According to the government’s decision, the monument to poet Alexander Pushkin on Beresteysky Prospekt in Kyiv, the monument to Bolshevik Mykola Shchors on Taras Shevchenko Boulevard, and the grave of Army General Mykola Vatutin in Mariinsky Park in the Ukrainian capital are excluded from the state register of cultural heritage monuments of national significance.
Monuments to Pushkin in Zhytomyr, Kharkov, and Odessa, to Prince Mikhail Vorontsov in Odessa, to Commander Alexander Suvorov in Izmail, to Admiral Fedor Ushakov in Kherson, a monument to “Liberators of Ukraine” in Uzhhorod, and the “Fighters of the Revolution” complex in Luhansk were also removed from the register.
After the removal of this or that monument from the register, local authorities can begin its dismantling.

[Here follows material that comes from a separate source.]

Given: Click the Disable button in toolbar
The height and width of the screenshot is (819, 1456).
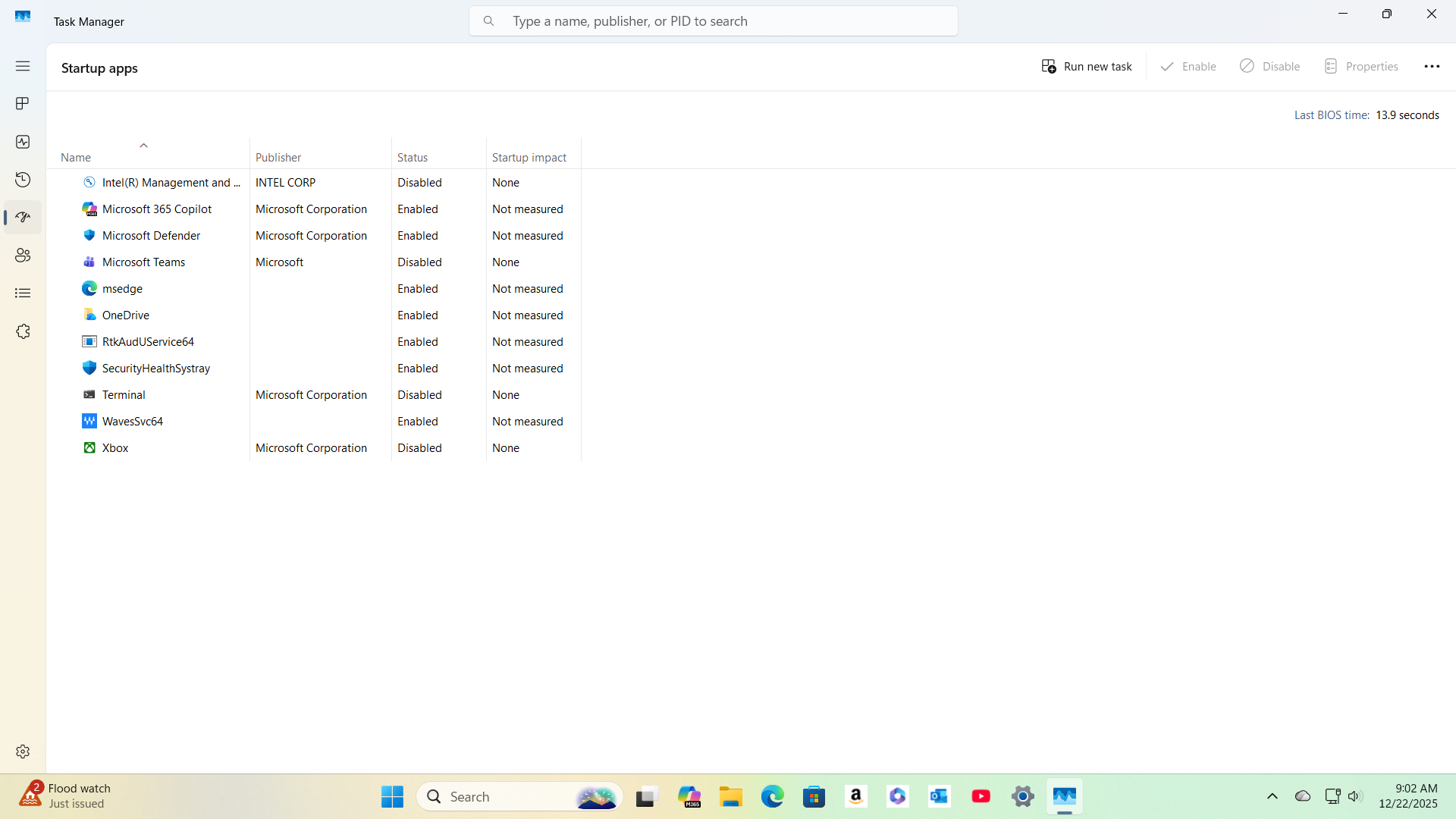Looking at the screenshot, I should pos(1270,67).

After the Russian full-scale invasion in Ukraine, the names of settlements, streets, squares and parks are changed, and monuments and memorial plaques associated with Russia or the Soviet Union are removed. In March, the Verkhovna Rada of Ukraine adopted a law prohibiting giving geographical objects names associated with Russia, notes “Nastoyastchee vremya”.